すると、気のせいかもしれないが、一瞬だけぴくりと彼の体が動いたように見えた。しかしすぐにまたバットを両手で持ち、躊躇いもせずに殴りかかってくる。それを一歩後ろに下がることで避けた雫は、もう一度口を開いた。
「おい日向。この馬鹿、よく聞け」
真っ直ぐに日向を見つめ、今までに語りかけたことのないほどに真剣な声音で言う。それに日向は、少しだけ足取りをふらつかせたものの、再びバットを構え直した。
「お前、家族に捨てられた奴の気持ちは分からないって言ったよな」
また、避ける。ゆらゆらとこちらに近づく日向から距離をとりつつ、雫はさらに言葉を続けた。
「だけどな、お前はそもそも、家族に捨てられてなんかないだろ」
横薙ぎにされたバットが、壁に小さな穴を開ける。からん、と引き抜く反動で甲高い音を立てたそれを持つ日向の表情は、大きな変化はないものの、心なしか先ほどよりどこか苦しげだ。――まるで中にいる彼が、己の体を乗っ取っているジバクと戦っているかのように。

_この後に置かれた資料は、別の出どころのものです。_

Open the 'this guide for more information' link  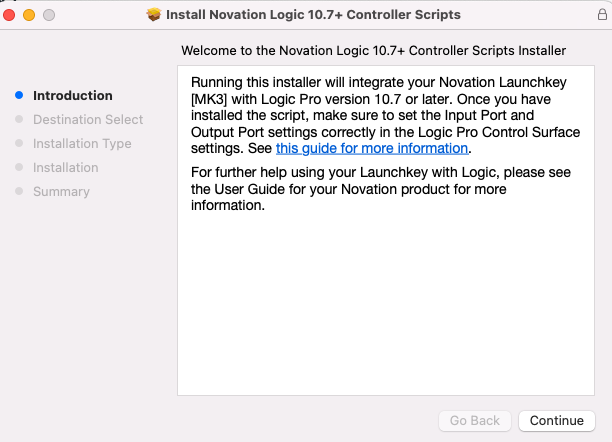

「家族ってのは、血が繋がってないと駄目なのか? お前を育ててくれた桂のおじさんはどうなんだ。教わったのはジバクに関することだけじゃないだろ、他にも沢山、生きていく上で必要なことを必死に教えてくれたあの人こそ……親じゃないのか」
からからとバットを引きずる彼の動きが、やや散漫になっている。その表情は険しく、汗も滲んでおり、ジバクと彼の葛藤が伺えた。
「それに……俺は、どうなんだ。確かにお前とは言い合いしてばかりだし、性格も合わないし、いつも心配を掛けさせられてばかりだが……俺はお前のことを兄弟だと思ってる」
例え血が繋がっていなくとも、と言って、ゆらりと振り下ろされたバットを大きく右に避けた。日向の前に立った雫は、握っていた拳を開き、全身に溜めていた力を抜く。
「俺たちは家族だろう。なあ、日向……もう次の攻撃は避けない。どうするのかはお前が決めろ」
雫は、そう静かに告げ、状況にそぐわない穏やかな表情を浮かべた。一方の日向はひどく重たそうにバットを持ち上げ、その眼前に立つ。頭上に掲げられたそのバットは、かたかたと小刻みに震えながら空中で静止している。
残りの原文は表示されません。